A number of Christmases ago a friend named John joined in sharing around the table our own unforgettable Christmases. For John, his horror story was not his own, but one he was involved in. He’d volunteered to deliver presents for charity dressed up as Santa Claus, being the only guy in town with the beard and the stomach to pull it off. John was at a gas station filling up his—sleigh—when this fellow walked over to ask what he’s doing. John’s like, what do think I’m doing? I’m out delivering presents to good girls and boys. The fellows nods in approval and then gets into his truck and drives off. But no sooner had he rounded the corner, he turned drove back to John and explained how he never does this kind of thing, and his wife will probably kill him, but he’s desperate and wonders whether John, I mean Santa, “could you stop by my house?” He was laid off after Thanksgiving and couldn’t afford any presents for his kids this year. He’d been scrambling for work, but nothing was turning up. He was starting to get scared, but thought that maybe a visit from Santa might at least help the kids think things were going to be OK.

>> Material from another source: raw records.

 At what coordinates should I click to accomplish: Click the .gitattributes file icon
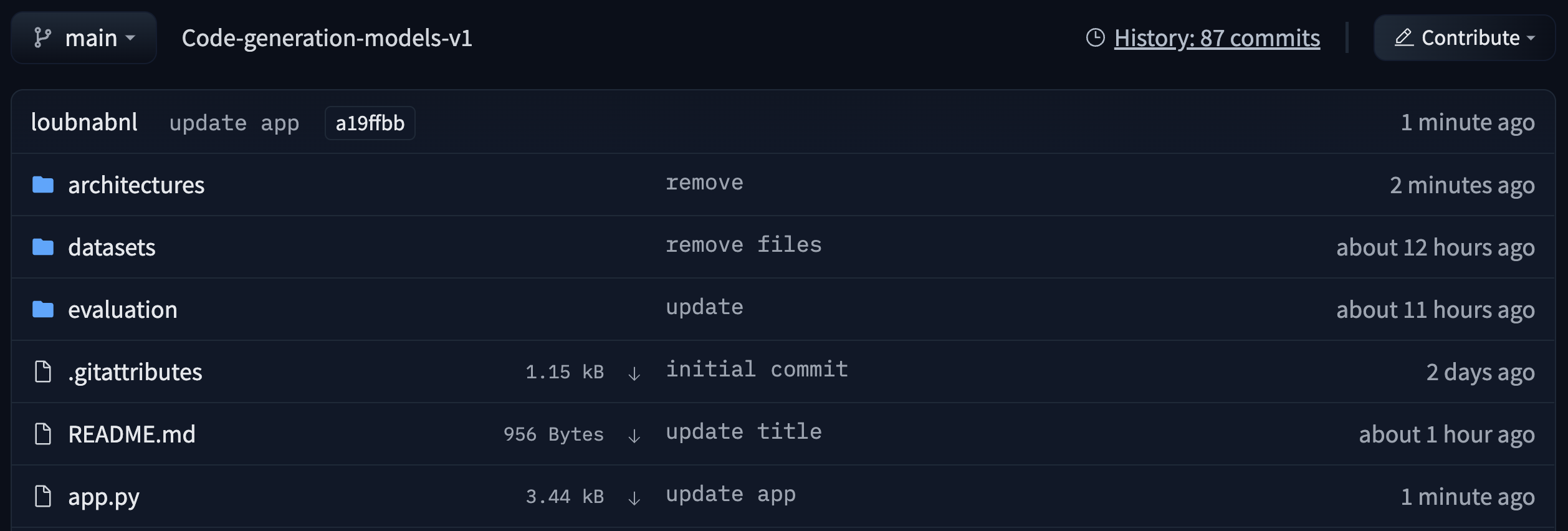point(42,372)
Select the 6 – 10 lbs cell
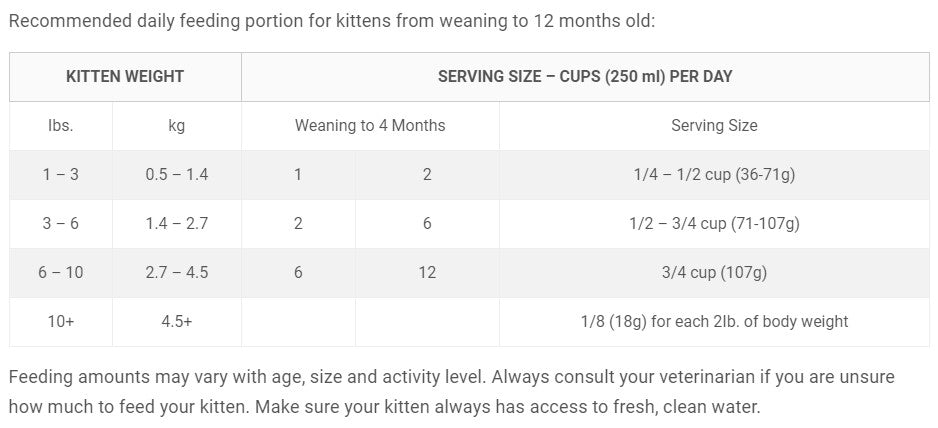Viewport: 938px width, 428px height. point(61,273)

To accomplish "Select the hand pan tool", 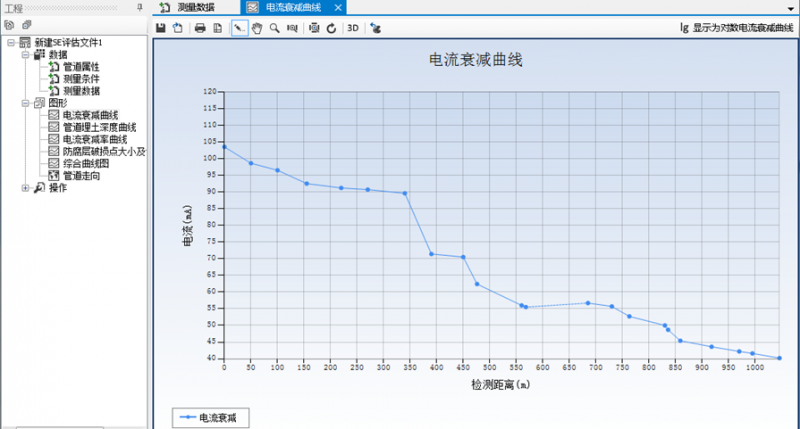I will pos(257,28).
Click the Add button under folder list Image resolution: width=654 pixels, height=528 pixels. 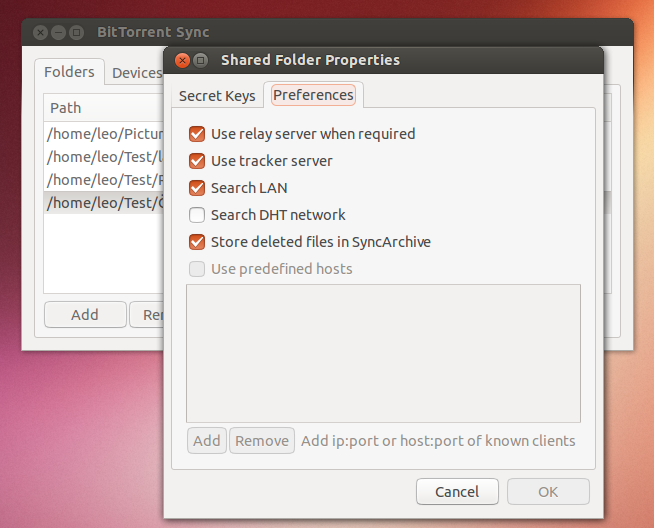[x=85, y=314]
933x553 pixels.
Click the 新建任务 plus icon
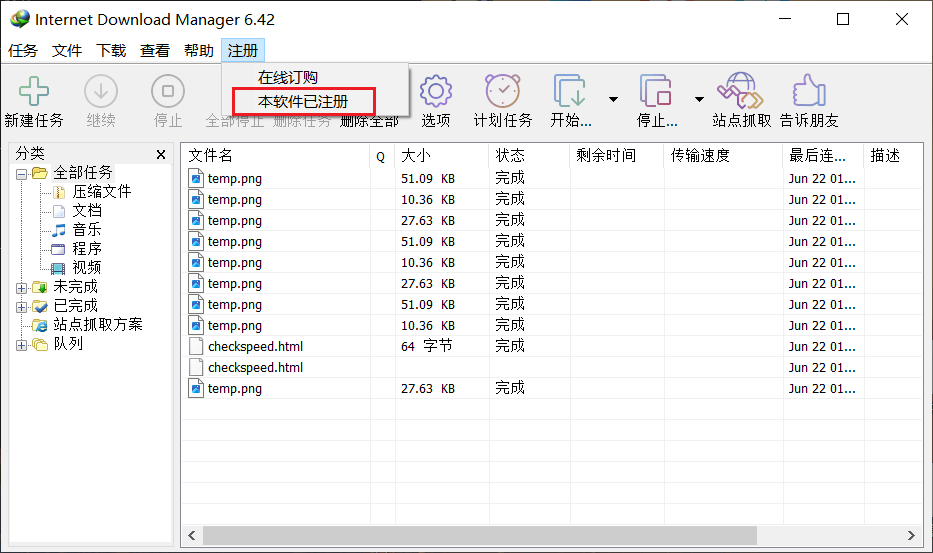tap(34, 92)
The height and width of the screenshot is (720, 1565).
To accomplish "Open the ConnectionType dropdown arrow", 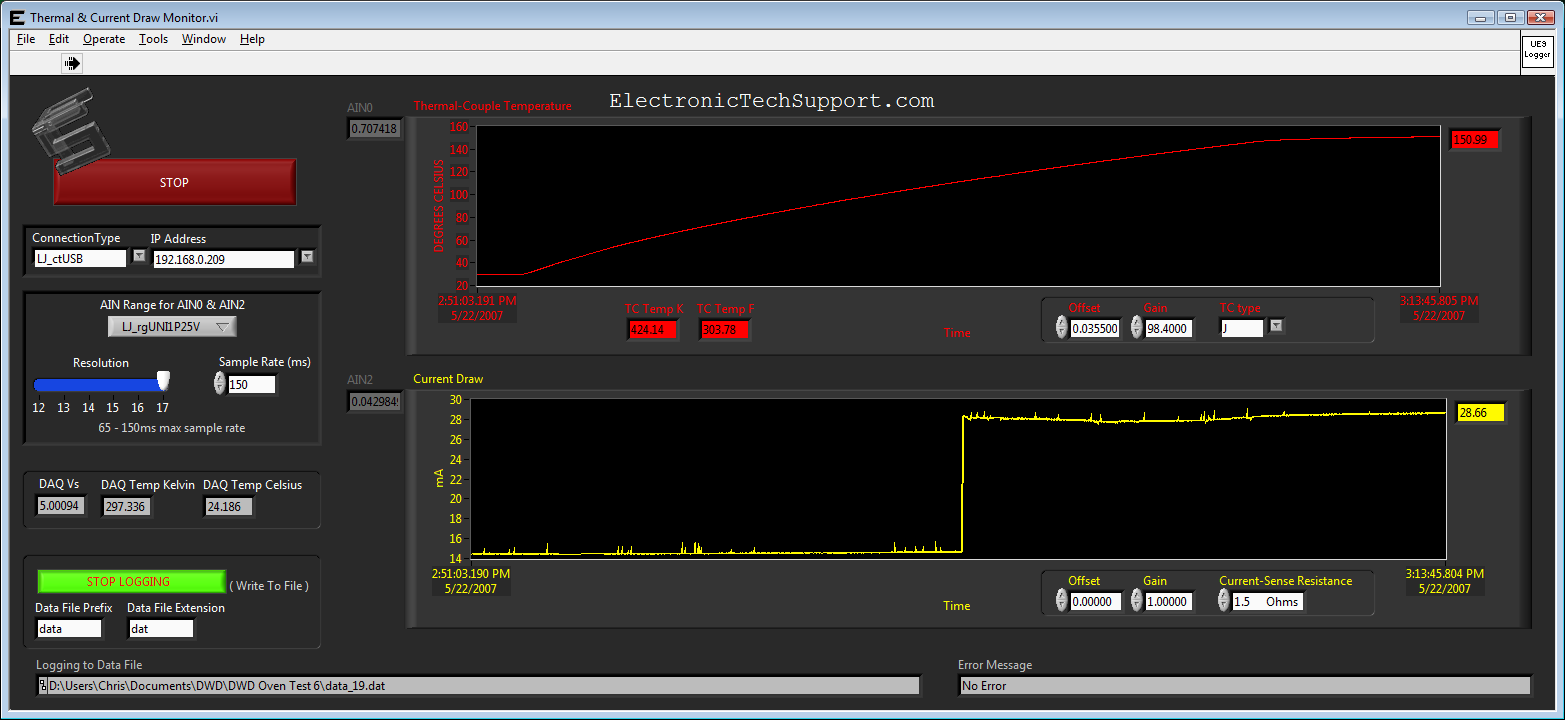I will coord(139,256).
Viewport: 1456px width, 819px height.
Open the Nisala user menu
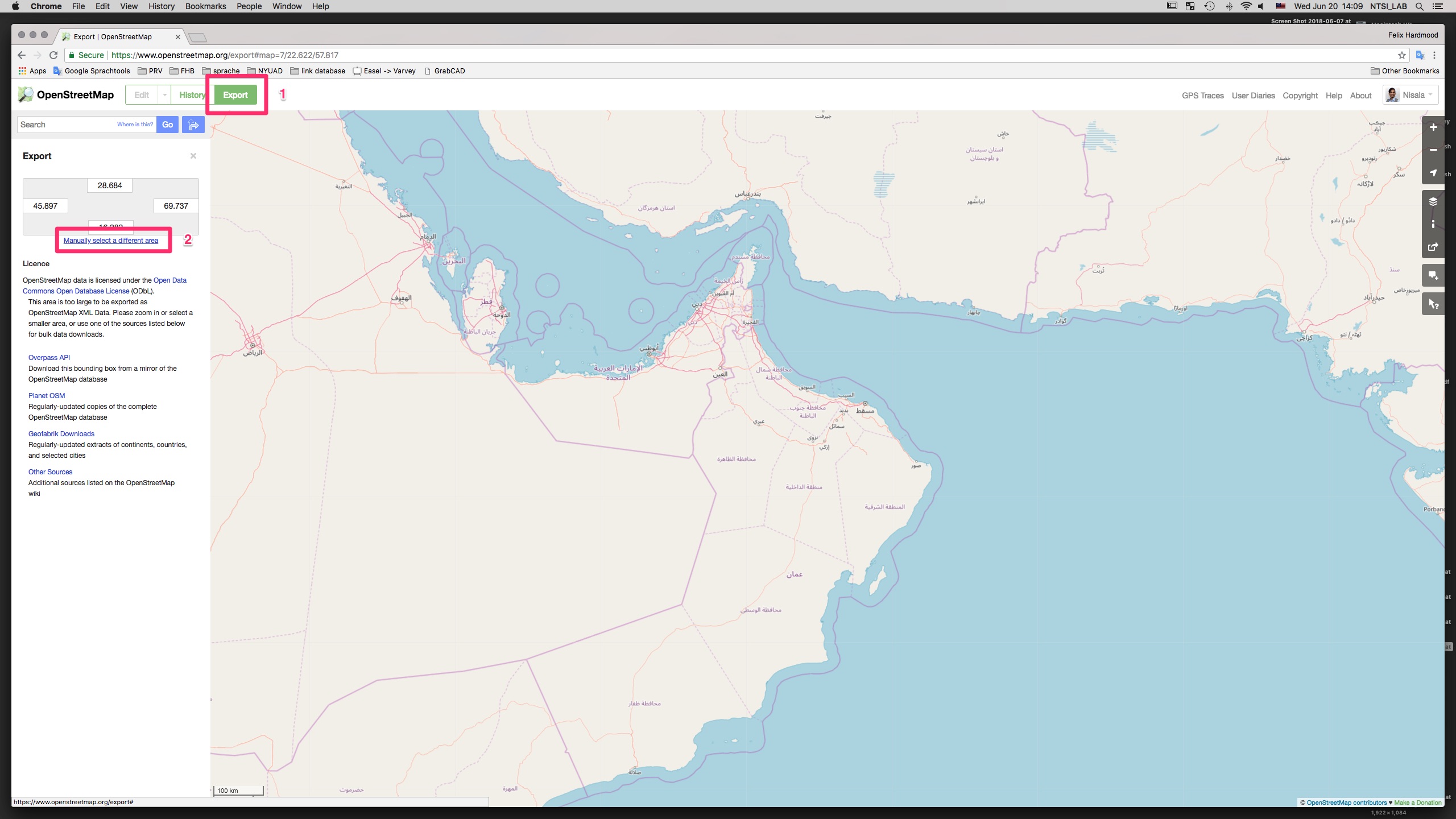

Clearly no Santa could say no to that. So they went to the poor man’s house where as predicted, his wife read him the riot act for inviting over a complete stranger who’d been driving around the countryside in a Santa suit. Who does that? Still, John admitted it was pretty wonderful to freak out a family who figured they’d be be suffering their worst Christmas ever. The kids loved it. Their miserable lives got a break, some presents, and perhaps some hope too.
So I know that I shouldn’t be confusing Santa and Jesus—even if they are both bearded guys who know if you’ve been bad or good and then give you good stuff anyway. But you get the point. Writer George MacDonald put it like this: “The love of God, which is his essential being, … is a fire unlike its earthly symbol in this, that it is only at a distance it burns—that the farther from him, it burns the worse, and that when we turn and approach him, the burning begins to change to comfort, which comfort will grow to such bliss that the heart at length cries out with a gladness no other gladness can reach.”
David escaped the wrathful envy of Saul, forced to sneak out through a window only to be murderously pursued by Saul for the rest of 1 Samuel. The Israelite people get run out of Israel for cheating on God. Rachel weeps for her children and refuses consolation. The holy family, scandalized and homeless, barely get their presents open before they’re on the run from Herod’s homicidal rage, only to return to have Jesus crucified anyway—horror stories that set the Christmas stage. King David becomes the prototype king and ancestor of Christ. The Israelites get a new covenant and a new start. The cross of death becomes the crux of new life.
In Baghdad, St. George’s Anglican Church—despite damage from five bombs in the past three years—still packs in hundreds for worship who stubbornly proclaim Christ their newborn king. In obedience, the church runs a clinic full to capacity with patients receiving primary medical care that the hard-pressed state hospitals are unable to provide. Unemployed and disabled people can collect a weekly ration of food provided by the church that just about enables them to survive. There is a small school for children, a bookshop and a mothers’ union that operates all hours of the day to minister to the needs of women who’ve lost loved ones to conflict. Theirs is a work rooted in prayer, sacrifice and service. Rachel finds her consolation. A Savior who is Christ the Lord.